BÜTÜN CANLILARDAN SORUMLUYUZ
Bitki cinslerinin yanında, başka canlılar, muhafaza altına alınan alanların artırılmasından nasıl etkilenecek?
Korunan alanlar, yalnız tehlike altındaki yabani bitki tiplerinin değil, birebir vakitte onlarla etkileşim içinde olan bütün canlıların, içinde yaşadığı ekosistemlerin de bir bütün olarak korunması için şuurlu uğraşların ve planlı hareketlerin gerçekleştirildiği yerler. Ekosistem içinde yer alan bütün canlılar bir ömür ağı ile birbirine bağlı ve bağımlı. Birinin ziyan görmesi başkalarının de zincirleme olarak bundan olumsuz etkilenmesine yol açabiliyor. Son 100 yıl içinde korunan alanlar gerek kapladığı alan ve gerekse idare gayeleri açısından kıymetli gelişme ve değişim gösterdi. Başlangıçta bu alanların seçiminde daha çok doğal hoşluklar ve estetik bedeller ön plana çıkarken bugün artık biyolojik çeşitliliğin, bilhassa ender ve tehlike altında olan çeşitlerin bunlara ilişkin toplulukların hayat ortamlarıyla birlikte korunması fikri ağır basıyor. Örneğin, besin piramidinin zirvesinde yer alan kartal, akbaba üzere büyük yırtıcı kuşlar yahut leopar, bozayı üzere göğüslü tipleri ya da denizel ortamda örneğin Akdeniz fokunu muhafazayı amaçlayan bir korunan alan oluşturmak suretiyle aslında bu canlıların besinini oluşturan başka çeşitleri de içinde yaşadığı ortamla birlikte bütün dinamikleriyle teminat altına almış oluyorsunuz. Bununla birlikte, insanın faydasına olan, iklim ve su rejimini düzenleme, toprağı ve genetik kaynakları muhafaza, ruh ve vücut sıhhati için gerekli rekreasyonel alanları da arttırmış ve teminat altına almış oluyorsunuz. Münasebetiyle, tabiat ve biyolojik çeşitlilik kaybının alarm verici seviyeye ulaştığı günümüz dünyasında korunan alanlar, elimizde kalan “son doğal kaleler” ve hem biz beşerler hem de öbür canlılar için adeta ömür sigortası.

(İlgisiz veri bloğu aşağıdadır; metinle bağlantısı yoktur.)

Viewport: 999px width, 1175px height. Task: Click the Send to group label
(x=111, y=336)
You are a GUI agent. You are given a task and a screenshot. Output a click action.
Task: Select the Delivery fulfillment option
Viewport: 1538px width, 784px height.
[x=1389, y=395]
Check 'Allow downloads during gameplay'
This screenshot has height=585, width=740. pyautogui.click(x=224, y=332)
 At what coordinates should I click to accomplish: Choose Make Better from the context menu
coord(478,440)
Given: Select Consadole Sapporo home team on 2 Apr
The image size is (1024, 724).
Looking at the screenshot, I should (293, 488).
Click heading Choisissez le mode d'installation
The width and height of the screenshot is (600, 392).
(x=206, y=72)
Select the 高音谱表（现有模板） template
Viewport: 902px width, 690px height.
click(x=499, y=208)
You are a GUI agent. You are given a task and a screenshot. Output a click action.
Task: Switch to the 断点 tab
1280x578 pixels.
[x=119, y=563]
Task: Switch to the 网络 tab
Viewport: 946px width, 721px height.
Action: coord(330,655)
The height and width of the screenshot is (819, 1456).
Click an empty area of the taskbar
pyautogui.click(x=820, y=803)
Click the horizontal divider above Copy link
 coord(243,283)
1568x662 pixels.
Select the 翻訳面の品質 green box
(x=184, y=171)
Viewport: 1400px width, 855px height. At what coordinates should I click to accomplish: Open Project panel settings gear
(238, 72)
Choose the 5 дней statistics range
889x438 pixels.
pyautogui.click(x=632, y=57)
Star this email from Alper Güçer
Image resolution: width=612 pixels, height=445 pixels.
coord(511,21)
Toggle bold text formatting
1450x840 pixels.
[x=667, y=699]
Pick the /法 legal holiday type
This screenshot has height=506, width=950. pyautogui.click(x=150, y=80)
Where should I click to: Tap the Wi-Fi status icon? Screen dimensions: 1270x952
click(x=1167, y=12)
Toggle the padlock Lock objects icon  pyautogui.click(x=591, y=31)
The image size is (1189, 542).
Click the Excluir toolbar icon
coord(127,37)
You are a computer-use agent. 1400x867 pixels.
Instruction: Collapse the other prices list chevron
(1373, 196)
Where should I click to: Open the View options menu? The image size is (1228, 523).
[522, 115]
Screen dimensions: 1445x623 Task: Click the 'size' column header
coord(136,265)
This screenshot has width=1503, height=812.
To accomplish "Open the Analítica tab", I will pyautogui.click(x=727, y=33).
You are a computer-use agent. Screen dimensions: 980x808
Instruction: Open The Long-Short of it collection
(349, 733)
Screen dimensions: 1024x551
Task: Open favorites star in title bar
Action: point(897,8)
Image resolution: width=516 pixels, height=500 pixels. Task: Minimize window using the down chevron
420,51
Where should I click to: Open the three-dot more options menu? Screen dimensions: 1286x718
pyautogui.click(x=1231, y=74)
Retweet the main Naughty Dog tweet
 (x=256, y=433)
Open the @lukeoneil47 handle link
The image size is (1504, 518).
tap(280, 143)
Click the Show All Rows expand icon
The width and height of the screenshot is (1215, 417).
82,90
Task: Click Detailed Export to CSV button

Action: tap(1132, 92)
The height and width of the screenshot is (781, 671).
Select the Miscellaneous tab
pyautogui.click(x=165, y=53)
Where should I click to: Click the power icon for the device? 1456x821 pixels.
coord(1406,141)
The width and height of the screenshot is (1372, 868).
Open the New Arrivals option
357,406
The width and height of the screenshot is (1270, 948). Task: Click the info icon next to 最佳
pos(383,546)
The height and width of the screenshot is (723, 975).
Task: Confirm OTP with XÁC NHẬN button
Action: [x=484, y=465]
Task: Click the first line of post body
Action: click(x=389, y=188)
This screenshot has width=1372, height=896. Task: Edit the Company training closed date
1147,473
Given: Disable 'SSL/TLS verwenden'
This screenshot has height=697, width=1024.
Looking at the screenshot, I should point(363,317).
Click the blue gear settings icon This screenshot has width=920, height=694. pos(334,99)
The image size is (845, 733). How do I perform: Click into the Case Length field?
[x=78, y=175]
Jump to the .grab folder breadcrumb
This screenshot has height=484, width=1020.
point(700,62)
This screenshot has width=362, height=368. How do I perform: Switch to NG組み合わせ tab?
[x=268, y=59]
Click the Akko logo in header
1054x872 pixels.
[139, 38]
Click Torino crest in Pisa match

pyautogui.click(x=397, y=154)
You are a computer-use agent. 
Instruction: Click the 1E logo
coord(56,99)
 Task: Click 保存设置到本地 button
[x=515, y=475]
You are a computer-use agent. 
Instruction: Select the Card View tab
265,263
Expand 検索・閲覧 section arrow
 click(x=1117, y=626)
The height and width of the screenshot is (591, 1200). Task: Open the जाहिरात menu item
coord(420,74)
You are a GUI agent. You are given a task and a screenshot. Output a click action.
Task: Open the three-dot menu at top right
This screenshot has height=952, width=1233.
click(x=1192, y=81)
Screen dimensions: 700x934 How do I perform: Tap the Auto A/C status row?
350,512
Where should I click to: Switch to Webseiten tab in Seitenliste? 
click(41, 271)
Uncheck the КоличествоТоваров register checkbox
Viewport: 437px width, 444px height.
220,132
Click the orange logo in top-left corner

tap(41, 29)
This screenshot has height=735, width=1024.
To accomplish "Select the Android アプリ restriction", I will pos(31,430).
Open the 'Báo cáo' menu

İnsanın sıhhati tabiatın sıhhatine bağlıdır
Pandemi süreci dünyanın doğal istikrarı bozulunca neler yaşanacağını gösterdi. İnsan tabiat alakası üzerinden bundan bu türlü atılacak adımlar için ne cins teklifleriniz var?
Covid-19 salgının yayılması üzerine, geçtiğimiz yıl WWF tarafından bir rapor yayımlandı. “Doğanın Yok Oluşu ve Pandemilerin Yükselişi” başlıklı rapora nazaran, insan sıhhati ile tabiatın sıhhati ayrılmaz bir bütün. Bu tıp hastalıkların ortaya çıkmasında ve yayılmasında insanın tabiatla yanlış ilgisinin, bilhassa yaban hayvanı ticaretinin büyük tesiri var. Yaban hayvanlarının avlanarak ya da tabiattan toplanarak, yasadışı yahut denetimsiz bir halde evcil cinslerle birlikte hijyenik olmayan şartlarda bir ortaya getirilmesi, satılması ve doğal hayat ortamlarının tahribi, virüs üzere patojenlerin yabani ve evcil hayvanlardan insanlara geçme ihtimalini yükseltiyor. İnsan ve etraf sıhhatini olumsuz etkileyen bu çeşit durumlara karşı garantimiz sağlıklı bir tabiat ve sağlıklı bir yaban hayatı. Birebir biçimde devam edersek, yeni salgınlarla karşılaşabiliriz. Artık tarihi bir dönüm noktasındayız. «Sürdürülebilir olmayan» klâsik büyüme anlayışıyla mı devam edeceğiz? Yoksa tabiatla uyumlu, çevresel tesirleri daha düşük, yeni bir ömür mı kuracağız? Sona ermek bilmeyen salgınla birlikte ortaya çıkan ekonomik buhran ve artan işsizlik ile başa çıkmak için memleketler arası kuruluşlar ve hükümetler yeni paketler açıklıyor. Fakat bu sefer, doğal sermayemiz olan tabiat üzerinde olumsuz tesir yaratmayacak daha çevreci bir sosyo-ekonomik toparlanma sağlamamız gerekiyor. Daha sağlıklı ve sürdürülebilir bir gelecek için ekonomiyi canlandırma planlarında artık güç verimliliği, yenilenebilir güç üzere çevresel bakımdan uygun yatırımların yanısıra canlı tipleri ile popülasyonlarındaki yok oluş trendinin önüne geçmek ve yaban hayatı ile insan ortasındaki bağın güzelleştirilmesini sağlamak için bozulmuş ekosistemlerin geri kazanılması, kaynakların daha sürdürülebilir kullanımı, yeni korunan alanların oluşturulması ve güçlendirilmesi de büyük ehemmiyet taşıyor.